Published by OneSwitch.org.uk Wednesday, 30 March 2011 7:17 pm.
The Switch Progression Road Map is a free to download booklet, released this year from Inclusive Technology. Written by Ian Bean, a man involved in some of the best switch related projects of the past 10 years such as SEN Switcher, this is a must read.
The booklet is aimed at improving people's switch skills through a structured step by step approach. Although there is a lot of focus on specific Inclusive Technology equipment and software (makes sense) the teaching practice can be applied across the board of switch accessible software and devices. You'll just need to do some prior research yourself to find alternatives, should you wish to.
On a side note, Inclusive are running a number of free information day work shops across the country. The next ones are on the 6th and 7th of April in London.
Published by OneSwitch.org.uk Tuesday, 29 March 2011 10:08 pm.
Adam from Evil Controllers recently sent me photos of a couple of his latest joypad accessibility adaptations, which I'm sharing with you above.
Top and middle pictures are of an Xbox 360 joypad tailor adapted for Randy Fitzgerald, a quadriplegic gamer known as N0M4D. The D-pad has been made easier to use and four metal buttons have been added to the faceplate. Those metal buttons and the thumb-stick clicks are reprogrammable where any push button can be reassigned. On top of this, Andy's enabled a "toggle" system so that Randy can just tap a button now to make it hold or release a game function. Stunning job!

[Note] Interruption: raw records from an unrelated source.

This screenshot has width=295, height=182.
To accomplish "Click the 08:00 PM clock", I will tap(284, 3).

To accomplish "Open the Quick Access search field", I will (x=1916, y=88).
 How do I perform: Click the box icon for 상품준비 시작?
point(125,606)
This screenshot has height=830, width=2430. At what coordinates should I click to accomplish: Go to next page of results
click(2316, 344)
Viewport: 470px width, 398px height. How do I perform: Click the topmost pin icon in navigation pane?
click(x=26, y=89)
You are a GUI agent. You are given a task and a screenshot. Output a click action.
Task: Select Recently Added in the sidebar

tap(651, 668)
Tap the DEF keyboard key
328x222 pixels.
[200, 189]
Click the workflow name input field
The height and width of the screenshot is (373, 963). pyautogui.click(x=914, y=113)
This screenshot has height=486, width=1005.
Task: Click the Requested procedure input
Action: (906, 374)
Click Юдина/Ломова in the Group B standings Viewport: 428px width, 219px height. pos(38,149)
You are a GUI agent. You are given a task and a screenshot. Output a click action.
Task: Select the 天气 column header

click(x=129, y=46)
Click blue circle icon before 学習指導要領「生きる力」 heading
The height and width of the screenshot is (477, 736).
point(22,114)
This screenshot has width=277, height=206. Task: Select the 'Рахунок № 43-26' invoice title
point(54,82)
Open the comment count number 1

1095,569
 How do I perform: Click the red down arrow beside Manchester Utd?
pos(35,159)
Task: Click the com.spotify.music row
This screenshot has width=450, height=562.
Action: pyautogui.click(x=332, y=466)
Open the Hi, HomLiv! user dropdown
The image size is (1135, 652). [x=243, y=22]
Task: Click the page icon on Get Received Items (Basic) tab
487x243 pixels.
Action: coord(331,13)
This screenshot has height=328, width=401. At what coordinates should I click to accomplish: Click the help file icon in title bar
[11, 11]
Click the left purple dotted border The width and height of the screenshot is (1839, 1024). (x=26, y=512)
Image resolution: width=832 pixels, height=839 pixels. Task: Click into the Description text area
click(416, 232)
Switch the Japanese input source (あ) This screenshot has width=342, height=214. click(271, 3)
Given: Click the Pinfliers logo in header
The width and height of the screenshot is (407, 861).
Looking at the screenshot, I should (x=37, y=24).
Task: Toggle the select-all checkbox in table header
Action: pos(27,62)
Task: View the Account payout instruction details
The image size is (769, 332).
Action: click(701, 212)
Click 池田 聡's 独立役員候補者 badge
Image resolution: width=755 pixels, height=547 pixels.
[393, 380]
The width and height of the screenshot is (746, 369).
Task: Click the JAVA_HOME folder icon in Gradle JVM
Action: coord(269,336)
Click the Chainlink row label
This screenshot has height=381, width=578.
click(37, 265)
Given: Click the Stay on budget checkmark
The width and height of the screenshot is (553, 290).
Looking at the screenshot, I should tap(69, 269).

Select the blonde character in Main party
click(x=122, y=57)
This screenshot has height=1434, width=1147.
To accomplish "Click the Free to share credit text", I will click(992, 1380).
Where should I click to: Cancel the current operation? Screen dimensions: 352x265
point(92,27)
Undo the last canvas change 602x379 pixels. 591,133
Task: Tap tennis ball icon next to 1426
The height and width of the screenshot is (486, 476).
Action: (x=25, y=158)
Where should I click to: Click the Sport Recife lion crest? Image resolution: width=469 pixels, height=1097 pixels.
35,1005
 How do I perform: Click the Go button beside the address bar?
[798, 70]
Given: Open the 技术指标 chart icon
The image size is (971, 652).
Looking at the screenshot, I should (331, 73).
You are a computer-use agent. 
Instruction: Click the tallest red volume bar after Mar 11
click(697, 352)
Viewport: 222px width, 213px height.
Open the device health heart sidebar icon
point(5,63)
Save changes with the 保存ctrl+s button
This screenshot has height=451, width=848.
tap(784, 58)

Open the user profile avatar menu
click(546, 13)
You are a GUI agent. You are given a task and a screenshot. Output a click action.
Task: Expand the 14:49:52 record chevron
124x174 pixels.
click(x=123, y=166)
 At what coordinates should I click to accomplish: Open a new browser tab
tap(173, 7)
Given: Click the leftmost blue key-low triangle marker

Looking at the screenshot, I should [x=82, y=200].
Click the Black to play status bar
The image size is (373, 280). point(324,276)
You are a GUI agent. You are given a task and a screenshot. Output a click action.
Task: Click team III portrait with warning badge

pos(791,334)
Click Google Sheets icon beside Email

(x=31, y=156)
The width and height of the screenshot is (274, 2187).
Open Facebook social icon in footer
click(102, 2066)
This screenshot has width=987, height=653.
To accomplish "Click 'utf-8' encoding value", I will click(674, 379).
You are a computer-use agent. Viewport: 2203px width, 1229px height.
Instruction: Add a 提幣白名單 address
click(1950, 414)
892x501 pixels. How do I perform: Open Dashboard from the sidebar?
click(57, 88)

The hacked in half controller pictured bottom, is a prototype and much like the HORI Separate in effect: Ideal for those unable to bring their hands together. I have to say as the HORI Separates have become so hard to find recently, this is really fantastic news. Read more at Evil Accessibility.
Published by OneSwitch.org.uk Monday, 21 March 2011 8:07 am.
I'm most delighted to see OneSwitch.org.uk voted by 7-128.com as being the best site for physically disabled gamers. I predict this will be my last year at the top, with the brilliant work others are doing, so I'll make the most of it. Thank you!!
Big hearty congratulations to DeafGamers, PCS Games, and everyone else who made the list. You may or may not agree with 7-128's ordering, but there's no denying what a useful list they've produced leading to such a huge wealth of information. The push for greater accessibility continues....
Published by OneSwitch.org.uk Sunday, 20 March 2011 12:25 pm.
The 10th of March 2011 saw the official launch of 'The SpecialEffect Centre', including GamesLab, GamesRoom and offices. The images above however, are of my journey there the night before (sort of). I'd never seen LED cats-eyes before, they felt very Tron like and apt for the day to come.
Back to the point... so what is The SpecialEffect Centre? Well, it's based in Oxfordshire in the UK and serves as the base point for many different game accessibility projects. The GameRoom acts as a place where people can try out accessible game equipment for themselves. For those unable to get to Oxfordshire, there are other opportunties to try out this gear through Accessible Gaming Road Shows and a fantastic loan-library (UK only at this time).
For a more international outreach, the SpecialEffect GameBase is dedicated to sharing knowledge. To save me repeating what's been said across the web, here's some links to the story of the day: Telegraph; EuroGamer; The Guardian; C&VG; Engadget; Trabasack.
In short, the UK's prime minister opened it, but the big story is that it exists. I'm really proud to be part of this fantastic team, and I'm really excited about our current and future projects and collaborations with others in this field. Gushing over.
Image via: ClearViewTraffic.com.
The great video above is from Ismail (aka Izzy), an enabled gamer in Australia. His gaming set-up is in the experimental stages, supplied by Technical Solutions.
The set up consists of a choice of two different joystick solutions, for hand or chin operation, boom style mounts, two light pressure switches and switch adapted mouse for left and right clicking. Izzy is looking to get a similar set-up working on games consoles which I've sent some advice on. So I'm looking forward to more Enabled Gaming updates where this happens (fingers crossed).